__EXCERPT PROVIDED__:

GATK-SV transition to MultiCohorts #812

Closed MattWellie closed 1 day ago

MattWellie commented 6 days ago

Closes #811

Absolutely monstrous line count - this is almost entirely caused by merging the multisample_1 & 2 files (1530 lines deleted) into a single multisample file (1328 lines)

Other changes are the deletion of a few config files which would no longer be required:

Creates a new write_ped_file method in MultiCohort(Stage?) (mirroring the same content in CohortStage)

EddieLF commented 4 days ago

Hey Matt, this all looks pretty great, thanks for the effort you've put in to enable Multicohort & Cohort inputs for these stages.

__RECORD SET__:
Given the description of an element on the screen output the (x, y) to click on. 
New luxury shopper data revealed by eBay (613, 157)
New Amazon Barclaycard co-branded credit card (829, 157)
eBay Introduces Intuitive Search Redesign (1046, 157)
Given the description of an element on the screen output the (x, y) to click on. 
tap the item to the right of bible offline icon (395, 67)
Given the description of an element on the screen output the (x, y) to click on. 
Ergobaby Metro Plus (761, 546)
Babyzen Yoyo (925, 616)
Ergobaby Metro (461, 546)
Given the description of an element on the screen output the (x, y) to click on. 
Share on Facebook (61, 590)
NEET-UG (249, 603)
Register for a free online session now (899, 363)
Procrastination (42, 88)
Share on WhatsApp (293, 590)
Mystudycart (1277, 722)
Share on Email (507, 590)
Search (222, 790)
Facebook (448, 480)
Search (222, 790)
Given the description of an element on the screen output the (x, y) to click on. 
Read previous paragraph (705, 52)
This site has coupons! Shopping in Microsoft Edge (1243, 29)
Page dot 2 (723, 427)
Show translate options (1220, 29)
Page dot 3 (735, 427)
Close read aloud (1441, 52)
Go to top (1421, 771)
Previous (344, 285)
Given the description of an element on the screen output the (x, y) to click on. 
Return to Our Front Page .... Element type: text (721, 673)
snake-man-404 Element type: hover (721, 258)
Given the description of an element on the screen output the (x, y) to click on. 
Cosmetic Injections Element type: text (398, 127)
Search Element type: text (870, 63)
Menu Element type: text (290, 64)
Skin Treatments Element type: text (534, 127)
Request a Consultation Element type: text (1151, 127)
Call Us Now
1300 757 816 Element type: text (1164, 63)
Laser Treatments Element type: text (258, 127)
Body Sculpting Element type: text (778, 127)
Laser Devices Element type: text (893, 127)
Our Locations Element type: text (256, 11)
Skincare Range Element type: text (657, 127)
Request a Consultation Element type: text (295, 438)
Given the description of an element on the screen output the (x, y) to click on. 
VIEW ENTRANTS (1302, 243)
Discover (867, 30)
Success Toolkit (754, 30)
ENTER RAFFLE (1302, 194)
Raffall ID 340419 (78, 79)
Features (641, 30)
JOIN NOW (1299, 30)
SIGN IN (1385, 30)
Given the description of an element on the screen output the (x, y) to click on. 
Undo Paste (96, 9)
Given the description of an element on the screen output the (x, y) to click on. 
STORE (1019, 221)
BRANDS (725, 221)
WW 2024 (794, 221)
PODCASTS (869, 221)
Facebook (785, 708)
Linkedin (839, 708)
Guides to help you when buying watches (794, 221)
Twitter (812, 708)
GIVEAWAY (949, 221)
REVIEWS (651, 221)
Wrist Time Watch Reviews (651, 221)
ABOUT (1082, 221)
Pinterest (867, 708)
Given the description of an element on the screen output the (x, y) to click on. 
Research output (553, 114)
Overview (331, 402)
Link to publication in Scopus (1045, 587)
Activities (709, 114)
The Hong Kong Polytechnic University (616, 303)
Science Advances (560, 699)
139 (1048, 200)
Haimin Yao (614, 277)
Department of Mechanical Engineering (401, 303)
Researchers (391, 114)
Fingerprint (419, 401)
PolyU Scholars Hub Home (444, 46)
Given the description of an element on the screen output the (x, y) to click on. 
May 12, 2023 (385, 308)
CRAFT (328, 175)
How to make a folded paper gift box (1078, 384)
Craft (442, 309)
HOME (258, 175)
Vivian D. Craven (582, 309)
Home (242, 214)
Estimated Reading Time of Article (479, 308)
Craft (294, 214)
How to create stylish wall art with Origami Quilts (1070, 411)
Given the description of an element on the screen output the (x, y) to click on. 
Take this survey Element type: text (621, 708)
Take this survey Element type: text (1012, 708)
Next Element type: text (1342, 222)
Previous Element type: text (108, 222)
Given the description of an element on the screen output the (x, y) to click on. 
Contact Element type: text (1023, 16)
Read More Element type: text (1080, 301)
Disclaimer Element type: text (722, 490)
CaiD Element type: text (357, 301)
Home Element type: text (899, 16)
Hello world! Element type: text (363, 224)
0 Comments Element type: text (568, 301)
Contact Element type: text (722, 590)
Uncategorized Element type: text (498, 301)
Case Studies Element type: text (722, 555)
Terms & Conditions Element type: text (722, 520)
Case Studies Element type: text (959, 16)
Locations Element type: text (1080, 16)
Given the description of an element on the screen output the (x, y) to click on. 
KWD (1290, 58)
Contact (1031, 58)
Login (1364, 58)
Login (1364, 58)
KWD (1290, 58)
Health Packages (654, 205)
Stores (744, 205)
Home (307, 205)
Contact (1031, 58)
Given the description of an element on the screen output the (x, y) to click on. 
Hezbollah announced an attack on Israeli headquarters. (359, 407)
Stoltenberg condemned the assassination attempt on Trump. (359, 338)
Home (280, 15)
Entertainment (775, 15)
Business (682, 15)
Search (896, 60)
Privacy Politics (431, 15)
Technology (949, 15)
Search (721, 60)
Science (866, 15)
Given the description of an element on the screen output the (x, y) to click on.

__DIRECTIVE A__: Copy the rows word for word, from the first row through the row containing "JOIN NOW (1299, 30)".
__DIRECTIVE B__: Continue the pull request thread about moving GATK-SV to MultiCohorts from its last sentence.

__WRITTEN ANSWER A__:
Given the description of an element on the screen output the (x, y) to click on. 
New luxury shopper data revealed by eBay (613, 157)
New Amazon Barclaycard co-branded credit card (829, 157)
eBay Introduces Intuitive Search Redesign (1046, 157)
Given the description of an element on the screen output the (x, y) to click on. 
tap the item to the right of bible offline icon (395, 67)
Given the description of an element on the screen output the (x, y) to click on. 
Ergobaby Metro Plus (761, 546)
Babyzen Yoyo (925, 616)
Ergobaby Metro (461, 546)
Given the description of an element on the screen output the (x, y) to click on. 
Share on Facebook (61, 590)
NEET-UG (249, 603)
Register for a free online session now (899, 363)
Procrastination (42, 88)
Share on WhatsApp (293, 590)
Mystudycart (1277, 722)
Share on Email (507, 590)
Search (222, 790)
Facebook (448, 480)
Search (222, 790)
Given the description of an element on the screen output the (x, y) to click on. 
Read previous paragraph (705, 52)
This site has coupons! Shopping in Microsoft Edge (1243, 29)
Page dot 2 (723, 427)
Show translate options (1220, 29)
Page dot 3 (735, 427)
Close read aloud (1441, 52)
Go to top (1421, 771)
Previous (344, 285)
Given the description of an element on the screen output the (x, y) to click on. 
Return to Our Front Page .... Element type: text (721, 673)
snake-man-404 Element type: hover (721, 258)
Given the description of an element on the screen output the (x, y) to click on. 
Cosmetic Injections Element type: text (398, 127)
Search Element type: text (870, 63)
Menu Element type: text (290, 64)
Skin Treatments Element type: text (534, 127)
Request a Consultation Element type: text (1151, 127)
Call Us Now
1300 757 816 Element type: text (1164, 63)
Laser Treatments Element type: text (258, 127)
Body Sculpting Element type: text (778, 127)
Laser Devices Element type: text (893, 127)
Our Locations Element type: text (256, 11)
Skincare Range Element type: text (657, 127)
Request a Consultation Element type: text (295, 438)
Given the description of an element on the screen output the (x, y) to click on. 
VIEW ENTRANTS (1302, 243)
Discover (867, 30)
Success Toolkit (754, 30)
ENTER RAFFLE (1302, 194)
Raffall ID 340419 (78, 79)
Features (641, 30)
JOIN NOW (1299, 30)

__WRITTEN ANSWER B__:
Just to make sure I understand, if we were to submit some kind of workflow with multiple cohorts like this:

[workflow]
input_cohorts = ["COH1", "COH2", "COH3",]
last_stages = ['AnnotateCohortSv']

and invoke the cpg_workflows/stages/gatk_sv/gatk_sv_multisample.py workflow with analysis runner

analysis-runner --config myconfig.toml ... python main.py gatk_sv_multisample

Is this what would happen?

MattWellie commented 4 days ago

Is this what would happen?

Yeah that's the biscuit. It's a bit of an hourglass shape to it, as there's the MergeBatchSites Stage sitting in the middle of what's otherwise an entirely CohortStage workflow (all the Stages previously in multisample_1)